COVID-19 NEWS
Where in the US has Omicron been confirmed? Where are cases increasing the fastest?
Covid-19 cases are up around the country, but some states have yet to confirm any cases of the Omicron variant. Where are the cases increasing?
Since the identification of the Omicron variant was made public by the World Health Organization (WHO) cases have begun to rise steadily in the United States. Very little has been confirmed about the variant, but the US Centers for Disease Control and Prevention (CDC) has said that it “ likely will spread more easily than the original SARS-CoV-2 virus and how easily Omicron spreads compared to Delta remains unknown.”

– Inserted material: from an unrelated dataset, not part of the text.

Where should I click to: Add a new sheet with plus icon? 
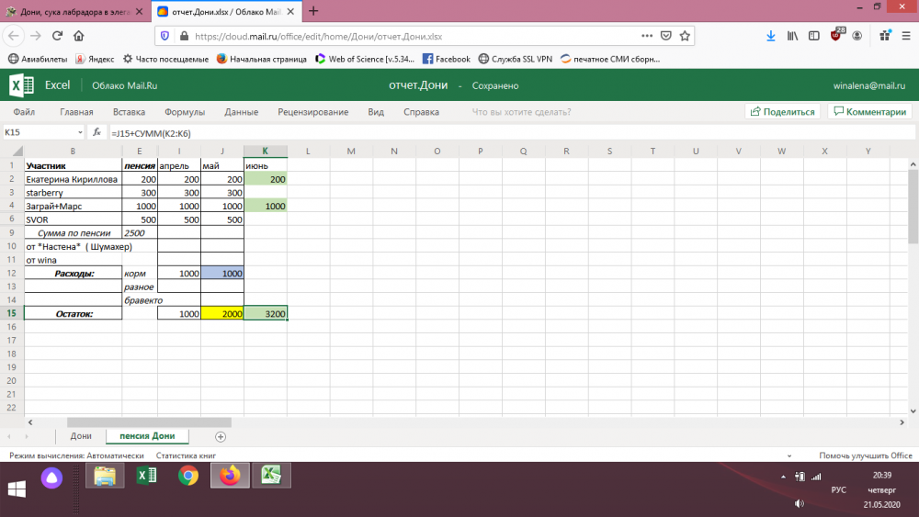pos(220,436)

Public health experts have noted that preliminary data suggest that vaccines still protect against the new strain. During a press conference with the White House COVID-19 Response Team, Jeff Zients, the group's leader, sent a stark warning to those who have not been vaccinated saying that they are “looking at a winter of severe illness and death for yourselves, your families, and the hospitals you may soon overwhelm.”
CDC Director Dr. Rochelle Wallensky said that deaths around the country were standing at a “seven-day average of daily deaths is at about 1,200 per day [...] an increase of over 8 percent from the prior week.”

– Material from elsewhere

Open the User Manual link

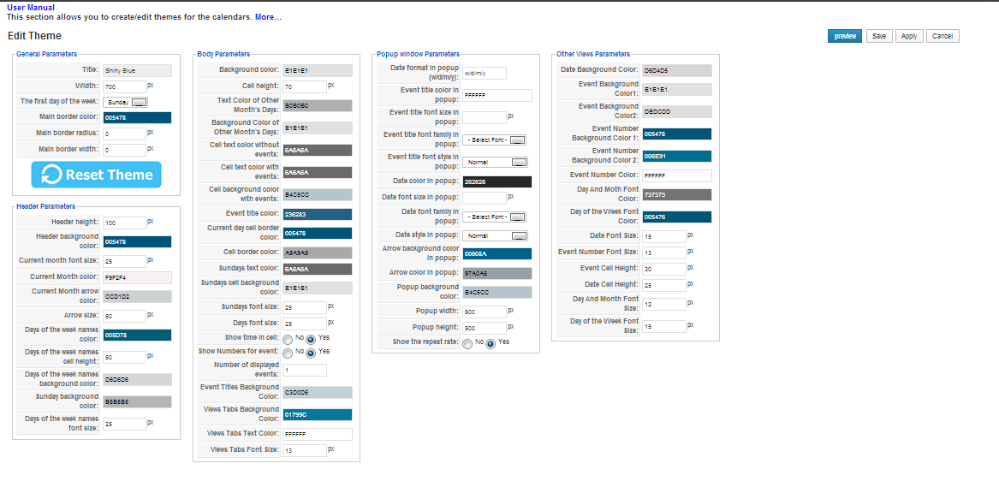click(30, 7)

Cases in the United States have increased the most in Hawaii, where an almost two hundred percent increase in the number of new cases was recorded between 10 and 17 December. Cases in Florida (154 percent), Washington DC (98 percent), and Louisiana (50 percent) have also increased rapidly. All these states and DC have recorded cases of the Omicron variant.
Which states have confirmed a case of the Omicron variant?
However, twenty-six states have not recorded increases in cases over the last week. Only eleven states have recorded decreases in hospitalizations. Hospitalizations in Connecticut, Washington DC, New Jersey, Rhode Island, and North Carolina have all seen increases in new covid-19 patients since early December over fifty percent.
New York confirmed more cases of covid-19 on 16 December than at any point during the pandemic. Luckily, with a large percentage of the population vaccinated, not nearly as many people are being hospitalized. In the last week, confirmed cases are up more than 110 percent in the Big Apple.
Colleges and Universities
Some institutions of higher education have shut down their campus early, sending students home after cases quickly began to rise. Cornell University saw more than four hundred students test positive in two days and in response moved their final exam period online. Other institutions are requiring that eligible students receive a booster shot before returning from the spring semester.